Verstopfung in der Schwangerschaft: Hausmittel und sanfte Abführmittel

Bei einer Verstopfung sind schwangere Frauen oft verunsichert und ertragen die Verstopfung lieber, als mit einem falschen Abführmittel ein Risiko einzugehen. MICROLAX® ist seit Jahrzehnten ein in der Schwangerschaft bewährtes Arzneimittel, das auch Ihr Baby nicht belastet. Wir zeigen Ihnen vier Alternativen – sortiert nach der Schnelligkeit ihres Wirkeintritts.

Bewährt und sanft: 4 Abführmittel für Sie und Ihren Babybauch

Lokale Mittel: Sanft & schnell

Abführmittel, in Form von Miniklistieren, wirken sanft auf den verhärteten Stuhl im Enddarm. MICROLAX® ist beispielsweise als Abführmittel für Schwangere langjährig bewährt und wird dank der sehr guten Verträglichkeit sogar bei Säuglingen angewandt. Durch die lokale Wirkung im Enddarm ist ein Einfluss auf das Baby im Bauch nicht gegeben. Ein frühzeitiges Auslösen von Wehen ist nicht bekannt. Ein weiterer Vorteil: MICROLAX® wirkt meist schon nach 5 bis 20 Minuten.

Sauerkraut und Sauerkrautsaft: Mild & gesund

Rohes Sauerkraut oder Sauerkrautsaft helfen insbesondere auf nüchternen Magen bei leichten Verstopfungen. Die enthaltenen Milchsäurebakterien wirken wie ein probiotischer Drink und die Ballaststoffe regen zusätzlich die Verdauung an. Darüber hinaus ist Sauerkraut eine Vitaminbombe. Sie müssen jedoch mit leichten Blähungen rechnen. Die milde Wirkung setzt nach etwa sechs Stunden ein

Trockenfrüchte und Obstsäfte: Sanft & lecker

Trockenfrüchte sind als schmackhaftes und sanftes Abführmittel in der Schwangerschaft sehr beliebt – egal ob pur oder eingeweicht (zusammen mit dem Einweichwasser). Auch verschiedene Säfte, wie Pflaumensaft, Birnensaft oder Ananassaft, eignen sich dank Fruchtsäure, Pektinen und Ballaststoffen für sanftes Abführen. Die Wirkung tritt jedoch erst nach ein bis drei Tagen ein.

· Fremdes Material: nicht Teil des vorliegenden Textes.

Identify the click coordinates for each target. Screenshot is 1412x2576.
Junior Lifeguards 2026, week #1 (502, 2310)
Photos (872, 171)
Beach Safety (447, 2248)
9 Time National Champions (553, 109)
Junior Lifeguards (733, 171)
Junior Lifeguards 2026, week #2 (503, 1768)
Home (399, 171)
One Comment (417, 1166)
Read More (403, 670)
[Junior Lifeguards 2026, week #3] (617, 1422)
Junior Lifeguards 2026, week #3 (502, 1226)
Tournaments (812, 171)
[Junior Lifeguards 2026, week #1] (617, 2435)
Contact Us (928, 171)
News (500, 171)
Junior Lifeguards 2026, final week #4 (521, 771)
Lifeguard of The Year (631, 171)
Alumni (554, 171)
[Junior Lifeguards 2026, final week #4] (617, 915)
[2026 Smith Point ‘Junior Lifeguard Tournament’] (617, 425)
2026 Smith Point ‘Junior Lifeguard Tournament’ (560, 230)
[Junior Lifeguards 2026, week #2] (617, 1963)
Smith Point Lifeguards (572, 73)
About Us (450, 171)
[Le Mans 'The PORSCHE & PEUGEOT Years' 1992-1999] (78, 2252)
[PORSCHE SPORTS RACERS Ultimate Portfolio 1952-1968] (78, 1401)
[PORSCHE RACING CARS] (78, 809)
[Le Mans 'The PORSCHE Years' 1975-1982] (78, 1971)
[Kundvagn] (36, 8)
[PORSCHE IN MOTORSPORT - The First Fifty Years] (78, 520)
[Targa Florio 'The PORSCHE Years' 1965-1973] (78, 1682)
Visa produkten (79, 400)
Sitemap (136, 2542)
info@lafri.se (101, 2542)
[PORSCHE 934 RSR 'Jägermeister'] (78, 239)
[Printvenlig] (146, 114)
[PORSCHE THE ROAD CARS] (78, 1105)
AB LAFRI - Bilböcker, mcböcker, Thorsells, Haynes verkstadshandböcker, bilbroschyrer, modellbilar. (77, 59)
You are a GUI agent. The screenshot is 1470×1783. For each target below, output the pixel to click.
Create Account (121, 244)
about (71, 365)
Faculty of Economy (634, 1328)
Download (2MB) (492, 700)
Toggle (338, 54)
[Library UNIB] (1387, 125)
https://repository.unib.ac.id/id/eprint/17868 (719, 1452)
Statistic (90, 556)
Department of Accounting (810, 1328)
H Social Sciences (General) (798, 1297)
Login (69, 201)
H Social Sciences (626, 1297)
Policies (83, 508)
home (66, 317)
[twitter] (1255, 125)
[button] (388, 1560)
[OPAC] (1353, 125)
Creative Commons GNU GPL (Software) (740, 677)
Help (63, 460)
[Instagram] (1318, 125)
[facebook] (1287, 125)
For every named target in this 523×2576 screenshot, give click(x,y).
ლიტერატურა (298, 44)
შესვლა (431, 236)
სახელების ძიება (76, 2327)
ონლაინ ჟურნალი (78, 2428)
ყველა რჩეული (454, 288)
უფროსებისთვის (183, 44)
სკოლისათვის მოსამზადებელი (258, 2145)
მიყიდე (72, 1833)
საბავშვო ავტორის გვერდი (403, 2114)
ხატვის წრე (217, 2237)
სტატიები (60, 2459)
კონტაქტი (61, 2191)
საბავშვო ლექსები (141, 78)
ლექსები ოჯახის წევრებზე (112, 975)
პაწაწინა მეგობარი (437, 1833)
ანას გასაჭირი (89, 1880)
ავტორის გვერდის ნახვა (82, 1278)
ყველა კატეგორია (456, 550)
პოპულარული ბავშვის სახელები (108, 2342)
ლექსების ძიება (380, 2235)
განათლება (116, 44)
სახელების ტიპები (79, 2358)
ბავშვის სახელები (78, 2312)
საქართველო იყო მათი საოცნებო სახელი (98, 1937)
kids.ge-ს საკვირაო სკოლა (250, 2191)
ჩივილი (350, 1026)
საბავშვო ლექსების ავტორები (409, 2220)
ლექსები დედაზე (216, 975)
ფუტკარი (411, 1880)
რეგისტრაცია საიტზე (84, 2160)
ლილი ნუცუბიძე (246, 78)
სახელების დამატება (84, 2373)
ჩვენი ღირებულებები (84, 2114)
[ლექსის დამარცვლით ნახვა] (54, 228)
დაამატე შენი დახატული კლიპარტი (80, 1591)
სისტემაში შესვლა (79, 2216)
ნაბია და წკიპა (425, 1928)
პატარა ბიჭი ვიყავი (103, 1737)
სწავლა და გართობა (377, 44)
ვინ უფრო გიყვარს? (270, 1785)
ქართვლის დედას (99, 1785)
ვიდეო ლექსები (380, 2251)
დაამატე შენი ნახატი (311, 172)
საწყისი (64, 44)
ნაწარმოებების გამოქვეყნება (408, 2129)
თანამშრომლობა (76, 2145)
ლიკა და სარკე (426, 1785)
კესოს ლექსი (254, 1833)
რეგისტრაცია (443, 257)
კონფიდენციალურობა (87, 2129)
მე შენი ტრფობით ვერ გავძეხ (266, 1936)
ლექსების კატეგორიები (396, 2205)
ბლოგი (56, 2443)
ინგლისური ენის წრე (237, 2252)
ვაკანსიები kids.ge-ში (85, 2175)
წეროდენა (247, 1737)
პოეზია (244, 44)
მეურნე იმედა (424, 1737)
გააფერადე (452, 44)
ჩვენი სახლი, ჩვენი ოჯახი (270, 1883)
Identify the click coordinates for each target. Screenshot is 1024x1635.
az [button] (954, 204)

Quell- und Füllstoffe: Natürlich & vorbeugend

Quell- und Füllstoffe sind natürliche und unbedenkliche Abführmittel. Flohsamen, Weizenkleie oder Leinsamen quellen im Darm auf, wodurch der Stuhl weich, das Darmvolumen erhöht und die Darmtätigkeit angeregt wird. Trinken Sie über den Tag verteilt mindestens 2 Liter, damit die Samen quellen können. Beachten Sie jedoch, dass auch hier Blähungen auftreten können. Die Wirkung tritt nach ein bis drei Tagen ein, weshalb sich Quell- und Füllstoffe besonders gut zur Vorbeugung eignen.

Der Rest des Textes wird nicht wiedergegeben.